• _Document excerpt_:
────────

Putin’s Culture of Fear and Death

By GARRY KASPAROV
March 1, 2015 5:41 p.m. ET

Boris Nemtsov, my longtime friend and colleague in the Russian opposition, was murdered in the middle of Moscow on Friday night. Four bullets in the back ended his life in sight of the Kremlin, where he once worked as Boris Yeltsin ’s deputy prime minister. Photos showed a cleaning crew scrubbing his blood off the pavement within hours of the murder, so it is not difficult to imagine the quality of the investigation to come.

Vladimir Putin actually started, and ended, the inquiry while Boris’s body was still warm by calling the murder a “provocation,” the term of art for suggesting that the Russian president’s enemies are murdering one another to bring shame upon the shameless. He then brazenly sent his condolences to Boris’s mother, who had often warned her fearless son that his actions could get him killed in Putin’s Russia.

Hours after Boris’s death, news reports said that police were raiding his home and confiscating papers and computers. President Putin’s enemies are often victims and his victims are always suspects.

────────

• _Stored rows_:
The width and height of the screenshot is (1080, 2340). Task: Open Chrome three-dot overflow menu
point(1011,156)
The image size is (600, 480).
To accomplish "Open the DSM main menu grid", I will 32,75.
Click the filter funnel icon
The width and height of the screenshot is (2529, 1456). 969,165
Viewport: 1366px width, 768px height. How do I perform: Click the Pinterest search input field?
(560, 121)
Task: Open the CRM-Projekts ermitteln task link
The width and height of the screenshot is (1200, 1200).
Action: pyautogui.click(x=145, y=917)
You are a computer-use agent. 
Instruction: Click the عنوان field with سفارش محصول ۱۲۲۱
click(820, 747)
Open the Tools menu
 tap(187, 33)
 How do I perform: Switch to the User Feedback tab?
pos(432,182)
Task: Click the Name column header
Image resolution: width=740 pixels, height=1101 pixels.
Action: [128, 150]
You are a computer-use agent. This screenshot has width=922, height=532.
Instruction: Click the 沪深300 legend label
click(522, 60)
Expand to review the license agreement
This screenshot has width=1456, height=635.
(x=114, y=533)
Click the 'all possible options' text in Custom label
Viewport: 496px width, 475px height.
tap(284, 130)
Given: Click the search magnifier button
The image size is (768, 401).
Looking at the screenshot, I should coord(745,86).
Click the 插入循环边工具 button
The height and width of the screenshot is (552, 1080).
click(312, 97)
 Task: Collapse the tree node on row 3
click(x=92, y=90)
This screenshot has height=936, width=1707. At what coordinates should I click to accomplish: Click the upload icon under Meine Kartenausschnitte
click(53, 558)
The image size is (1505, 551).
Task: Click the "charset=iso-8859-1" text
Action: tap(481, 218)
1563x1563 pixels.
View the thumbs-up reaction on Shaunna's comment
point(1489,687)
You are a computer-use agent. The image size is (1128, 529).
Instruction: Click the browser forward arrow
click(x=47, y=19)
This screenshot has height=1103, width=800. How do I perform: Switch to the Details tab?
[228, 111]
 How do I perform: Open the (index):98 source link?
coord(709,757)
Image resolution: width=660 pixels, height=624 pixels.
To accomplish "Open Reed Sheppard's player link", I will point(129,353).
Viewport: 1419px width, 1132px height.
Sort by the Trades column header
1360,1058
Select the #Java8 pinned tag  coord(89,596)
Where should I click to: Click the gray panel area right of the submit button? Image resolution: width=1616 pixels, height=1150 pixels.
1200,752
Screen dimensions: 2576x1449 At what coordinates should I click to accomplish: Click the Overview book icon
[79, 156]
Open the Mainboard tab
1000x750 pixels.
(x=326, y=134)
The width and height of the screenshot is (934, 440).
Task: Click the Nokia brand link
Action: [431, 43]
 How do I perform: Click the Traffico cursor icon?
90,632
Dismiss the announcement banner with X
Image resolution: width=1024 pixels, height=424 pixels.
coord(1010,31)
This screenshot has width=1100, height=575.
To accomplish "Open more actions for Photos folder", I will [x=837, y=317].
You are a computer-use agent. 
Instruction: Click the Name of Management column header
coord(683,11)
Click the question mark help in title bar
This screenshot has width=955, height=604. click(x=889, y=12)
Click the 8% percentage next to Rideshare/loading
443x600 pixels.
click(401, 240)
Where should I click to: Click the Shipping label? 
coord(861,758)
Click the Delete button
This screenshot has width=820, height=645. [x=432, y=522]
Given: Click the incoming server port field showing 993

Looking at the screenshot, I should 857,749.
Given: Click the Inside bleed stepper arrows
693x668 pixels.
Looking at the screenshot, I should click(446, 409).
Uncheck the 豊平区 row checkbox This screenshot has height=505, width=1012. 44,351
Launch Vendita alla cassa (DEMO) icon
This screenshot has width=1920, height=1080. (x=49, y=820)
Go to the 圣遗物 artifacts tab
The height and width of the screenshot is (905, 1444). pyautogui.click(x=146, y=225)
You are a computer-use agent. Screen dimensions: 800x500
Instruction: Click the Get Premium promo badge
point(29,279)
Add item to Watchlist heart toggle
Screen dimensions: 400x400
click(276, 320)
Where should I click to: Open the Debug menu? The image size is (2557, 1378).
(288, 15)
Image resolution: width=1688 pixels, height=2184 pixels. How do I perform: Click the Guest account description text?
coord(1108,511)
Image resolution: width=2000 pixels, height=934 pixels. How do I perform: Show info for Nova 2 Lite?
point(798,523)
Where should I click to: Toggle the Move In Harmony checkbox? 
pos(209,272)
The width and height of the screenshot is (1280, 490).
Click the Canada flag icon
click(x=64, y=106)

────────

• _Required tasks_:
(a) According to the op-ed on Boris Nemtsov's murder, what post did Nemtsov once hold under Boris Yeltsin?
(b) Carry the op-ed on Boris Nemtsov's murder forward by a paragraph or two, picking up after its last sentence.
The records play no part in what comes next.

• _Outputs_:
(a) He was Yeltsin's deputy prime minister.

(b)
Boris was a passionate critic of Mr. Putin’s war in Ukraine and was finishing a report on the presence of Russian soldiers in the ravaged Donbas region, a matter that the Kremlin has spared no effort to cover up. But the question “Did Putin give the order?” rings as hollow today as when journalist Anna Politkovskaya was gunned down in 2006, the same year that Putin critic Alexander Litvinenko was poisoned in London—or when a Malaysia Airlines passenger jet was shot down over eastern Ukraine last year.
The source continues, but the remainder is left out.